A wild claim has surfaced that Rockstar Games spent between $200 and $300 million just on water physics for Grand Theft Auto 6. This figure is so absurd it reveals more about gaming journalism than actual game development.

The entire budget for GTA V, including marketing, was around $265 million. The development budget alone was closer to $137 million. So according to this rumor, Rockstar supposedly spent more money on water effects than they did creating one of gaming's most successful titles.

Even if GTA 6 has a total budget of $1 billion, dedicating 20-30% to a single environmental effect would be financial madness. The claim mentions 20 engineers working exclusively on water physics. Even at $300,000 Silicon Valley salaries for five years, plus overhead and equipment, you'd reach maybe $60 million maximum. Not $200-300 million.

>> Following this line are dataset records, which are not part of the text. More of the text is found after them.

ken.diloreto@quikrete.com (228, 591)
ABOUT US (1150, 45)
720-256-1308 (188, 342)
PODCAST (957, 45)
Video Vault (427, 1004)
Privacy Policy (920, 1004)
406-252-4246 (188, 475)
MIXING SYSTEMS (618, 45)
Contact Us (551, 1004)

Water simulation isn't some mystical technology, and most game engines already include sophisticated fluid dynamics. Companies like Nvidia license water simulation tech. The idea that Rockstar would spend hundreds of millions developing water physics from scratch makes no economic sense.

This astronomical figure originated from a single Twitter account that added it to an older 2023 report. The original French outlet never mentioned any budget figures. The $200-300 million claim appears to be pure speculation that got repeated as fact, as happens far too often on the internet.

Game companies spend their biggest budget chunks on content creation, voice acting, motion capture, and marketing. Environmental effects represent a small portion of development costs. The most expensive water simulation projects in gaming history cost tens of millions, not hundreds.

Thankfully, the gaming community's reaction has been appropriately skeptical. As one Redditor put it, "200 million on water? Just get some from GTA5." It seems players understand basic economics better than some gaming journalists.